- **Problem to work on**
Convert the entries below into a Markdown table with two columns, "No." for the row number and "Line" for the line itself, leaving out any blank lines.

- **Data for this task**
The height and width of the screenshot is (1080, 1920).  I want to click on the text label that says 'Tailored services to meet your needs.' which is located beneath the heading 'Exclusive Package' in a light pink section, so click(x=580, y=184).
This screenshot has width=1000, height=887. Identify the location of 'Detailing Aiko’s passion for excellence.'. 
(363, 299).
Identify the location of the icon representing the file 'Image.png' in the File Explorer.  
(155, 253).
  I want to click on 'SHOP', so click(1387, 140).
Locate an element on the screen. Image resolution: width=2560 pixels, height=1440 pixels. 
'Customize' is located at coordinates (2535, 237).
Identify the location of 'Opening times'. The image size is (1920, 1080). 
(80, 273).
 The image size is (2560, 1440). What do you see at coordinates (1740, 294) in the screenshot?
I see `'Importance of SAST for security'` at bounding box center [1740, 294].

- **Exercise answer**
| No. | Line |
|---|---|
| 1 | The height and width of the screenshot is (1080, 1920).  I want to click on the text label that says 'Tailored services to meet your needs.' which is located beneath the heading 'Exclusive Package' in a light pink section, so click(x=580, y=184). |
| 2 | This screenshot has width=1000, height=887. Identify the location of 'Detailing Aiko’s passion for excellence.'.  |
| 3 | (363, 299). |
| 4 | Identify the location of the icon representing the file 'Image.png' in the File Explorer.   |
| 5 | (155, 253). |
| 6 |   I want to click on 'SHOP', so click(1387, 140). |
| 7 | Locate an element on the screen. Image resolution: width=2560 pixels, height=1440 pixels.  |
| 8 | 'Customize' is located at coordinates (2535, 237). |
| 9 | Identify the location of 'Opening times'. The image size is (1920, 1080).  |
| 10 | (80, 273). |
| 11 |  The image size is (2560, 1440). What do you see at coordinates (1740, 294) in the screenshot? |
| 12 | I see `'Importance of SAST for security'` at bounding box center [1740, 294]. |